Reverse charge VAT 1: What it is and what is changing
Updated: Feb 24
>> VAT Reverse Charge begins the 1st March 2021 <<
Unless you have been living under a stone, you will likely have heard of the new reverse charge VAT scheme HMRC is bringing into effect.
To give it its full honorary title:
The VAT domestic reverse charge for building and construction services.
This change will impact suppliers or 'sub-contractors' - those supplying the services - and the main contractors they serve.
Or to be more specific:
Individuals or businesses registered for VAT in the UK, which sell to other VAT-registered businesses.

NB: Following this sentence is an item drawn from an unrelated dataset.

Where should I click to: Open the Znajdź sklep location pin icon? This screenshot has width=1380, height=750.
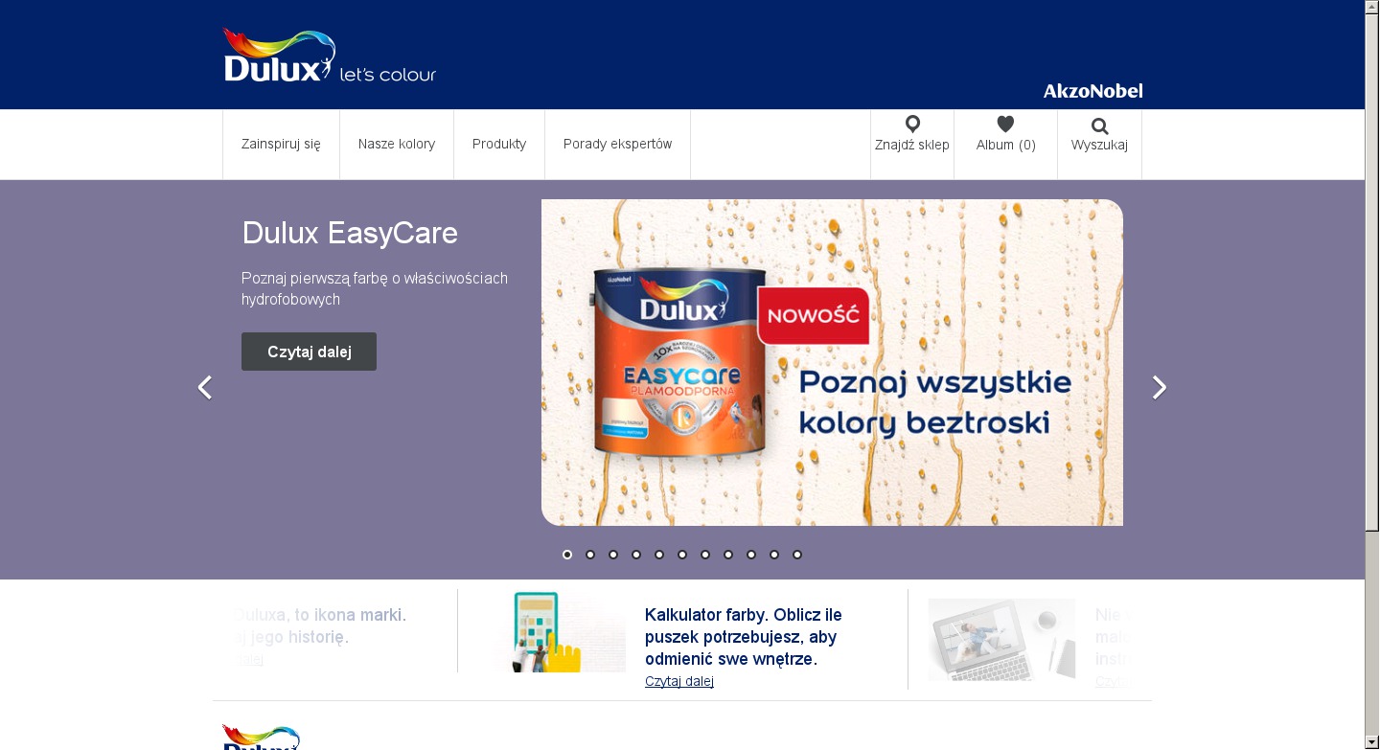[x=912, y=124]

Entities that provide services specified under CIS. These include the construction, renovation and demolition of structures; painting and decorating, as well as services such as heating, ventilation and air conditioning.

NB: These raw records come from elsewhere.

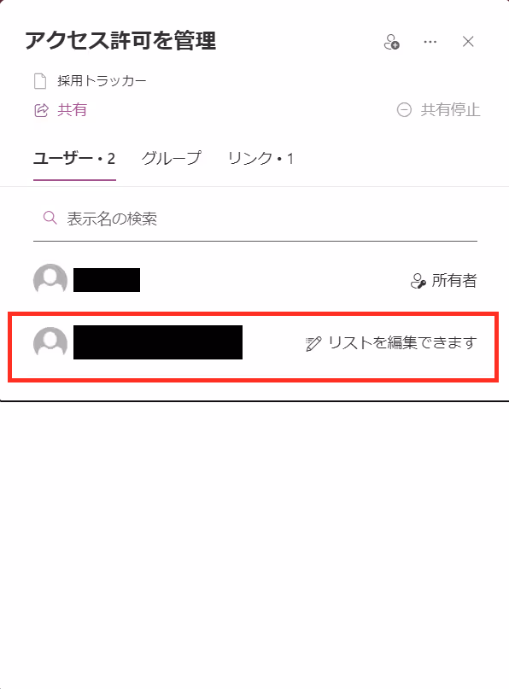Click the pencil edit permission icon
The image size is (509, 689).
(313, 343)
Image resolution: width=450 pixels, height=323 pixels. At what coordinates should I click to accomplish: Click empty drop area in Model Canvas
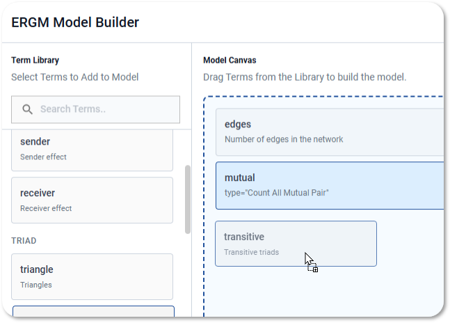[324, 293]
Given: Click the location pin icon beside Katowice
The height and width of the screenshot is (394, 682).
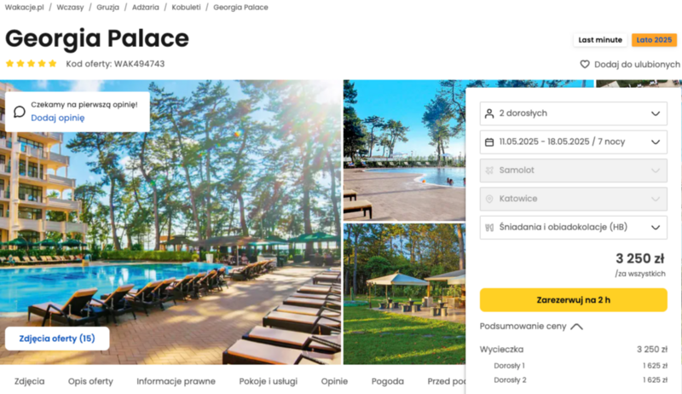Looking at the screenshot, I should click(489, 199).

In short, it means the customer (contractor) becomes responsible for the VAT due to HMRC instead of the supplier (subcontractor).
Subcontractors must now invoice the contractor as normal, but state the VAT amount on the invoice as a Reverse Charge - see the example here.

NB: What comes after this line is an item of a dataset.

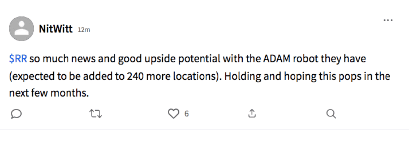Click the "next few months." line
The width and height of the screenshot is (409, 142).
coord(49,93)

The VAT reverse charge for construction is an extension of the Construction Industry Scheme (CIS). It only applies to transactions that are reported under the CIS between VAT-registered contractors and sub-contractors.
The scheme means those supplying construction services to a VAT-registered customer will no longer have to account for the VAT. Instead, the customer (contractor) will account for the VAT (that is, it will be considered input tax for them, as if they’ve made the supply to themselves).
Simply put, for services provided, sub-contractors will require the contractor employing them to handle and pay the VAT directly to HMRC.
The payment received will be for the cost of the work done (plus materials used), net of any CIS deductions for tax and National Insurance but no VAT will be paid on the invoice.
In reality this isn't new. In fact, it was first announced back in October 2019 but was postponed twelve months to allow for Brexit to be 'resolved'.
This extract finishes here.